The only warning this book come with is “Keep the handkerchiefs handy.” If you’d like to read more about Wonder, click here
The Giver, Newbery Medal winner (1994) Author: Lois Lowry
Lois Lowry wows in this dystopian novel. Jonas an eleven-year-old who lives in a controlled society. A transition ceremony for eleven-year-olds where they are allocated areas of training, based on previous performances, awaits him. He is both nervous and excited. A new visitor in his home is baby Gabriel who refuses to settle into the norms set for infants in the society. Jonas’ father is a caregiver for the infants and he worries about Gabriel. Jonas is selected as a keeper of memories and his training turns all he knows about his community on its head. Jonas has to take some key decisions based on this new information that will forever alter his and Gabriel’s life. Written in 1993, The Giver helps young readers look at the world around them and ask pertinent questions about the society they live in and their role in it.
Holes, Winner of the Newbery Medal and the National Book Award, Author: Louis Sachar
This book is a gripping read which has adventure, pathos, comedy and twists that make this a super fun book. The characters are extremely well etched.
Stanley, the hero of Holes, is wrongly convicted of stealing a pair of sneakers and is sent to a juvenile camp where the primary work is to dig holes. The land is bare and the warden is unfair. Stanley has to contemplate on his circumstances and decide what to do. If you'd like to read a more in-depth post about Holes, it can be found here.
The Graveyard Book, winner of the Newbery Medal, Carnegie Medal and is a Hugo Award, Author: Neil Gaiman
Neil Gaiman's The Graveyard Book is set in a cemetry with ghosts and a boy as principal characters. Winner of the British Carnegie medal and the American Newbery medal, The Graveyard Book is an awesome fantasy novel for fifth graders.

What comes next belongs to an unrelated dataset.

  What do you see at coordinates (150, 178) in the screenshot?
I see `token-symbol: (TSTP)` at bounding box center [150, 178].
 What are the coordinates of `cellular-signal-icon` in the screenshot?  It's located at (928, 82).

Bod, short for Nobody is raised and trained by ghosts when he escapes the assassins of his parents.Bod is quite unaware of his unusual circumstances. He befriends ghosts and living people alike. He acquires special powers. He has several adventures, but he must come face to face with Jack Frost, the killer of his family.

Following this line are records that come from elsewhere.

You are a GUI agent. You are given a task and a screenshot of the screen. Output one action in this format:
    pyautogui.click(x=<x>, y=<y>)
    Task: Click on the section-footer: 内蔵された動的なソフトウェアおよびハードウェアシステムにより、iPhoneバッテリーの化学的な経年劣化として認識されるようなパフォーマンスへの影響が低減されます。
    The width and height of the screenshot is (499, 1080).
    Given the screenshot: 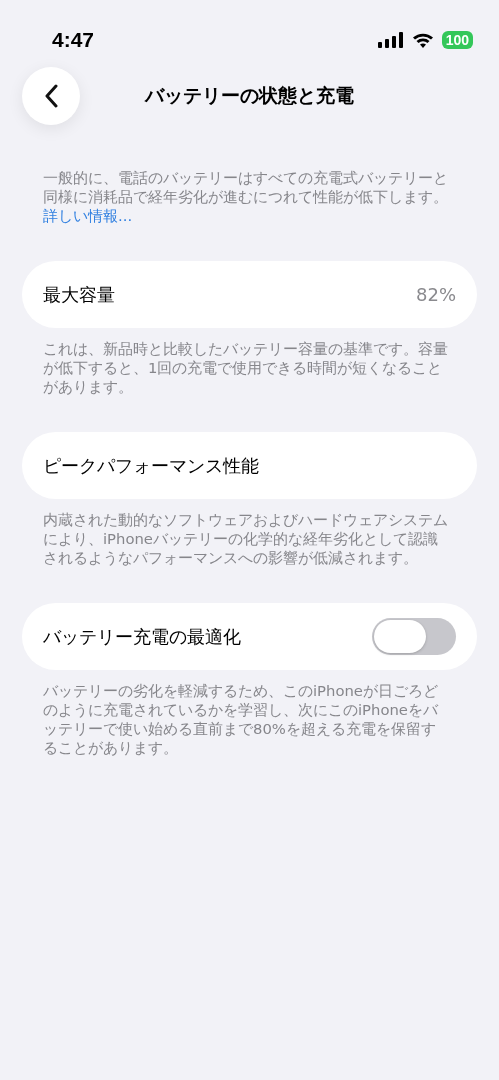 What is the action you would take?
    pyautogui.click(x=246, y=533)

If you'd like to read more about this book before you get your copy, click here.
Each of these books have very interesting plots, character developments and use of language. They will draw the young reader in and introduce them to new words and settings. The plots, verbal imagery, contextual messages in each of these books are remarkable. The key theme covered in all the books in this list are courage under fire; all the books are inspirational and will motivate the child to consider their responses in any given situation. They are all truly step-up books, that will be cherished by children long after they have moved on from the fifth grade.